When using Sage attention (SAGE or SAGE_HUB) combined with ring attention (context parallel),
the forward pass fails because sageattn CUDA kernels internally call tensor.data_ptr(),
which assumes storage_offset == 0.
In ring attention, funcol.all_gather_tensor(...).chunk(world_size) produces tensor views
with non-zero storage_offset.
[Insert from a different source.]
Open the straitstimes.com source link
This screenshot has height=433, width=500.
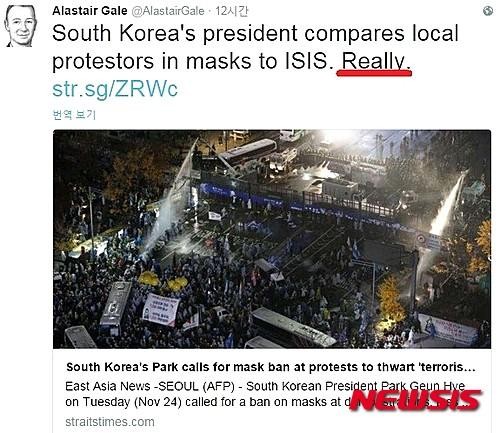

When these views are passed to sageattn, the kernel
reads from the wrong memory address.

Reproduction

import torch
import torch.distributed as dist
from diffusers import FluxPipeline
from diffusers.models._modeling_parallel import ContextParallelConfig
import argparse

def main():
    parser = argparse.ArgumentParser()
    parser.add_argument("--ring",    type=int, default=1)
    parser.add_argument("--ulysses", type=int, default=2)
    parser.add_argument("--sage", action="store_true")
    args = parser.parse_args()

    # 1. init dist — torchrun injects RANK / LOCAL_RANK / WORLD_SIZE automatically
    dist.init_process_group(backend="nccl")
    local_rank = dist.get_rank() % torch.cuda.device_count()
    torch.cuda.set_device(local_rank)

    # 2. load model
    pipe = FluxPipeline.from_pretrained("black-forest-labs/FLUX.1-dev/", torch_dtype=torch.bfloat16)
    pipe.to(f"cuda:{local_rank}") #save some VRAM by offloading the model to CPU. Remove this if you have enough GPU power

    # 3. enable sage
    if args.sage:
        pipe.transformer.set_attention_backend("sage")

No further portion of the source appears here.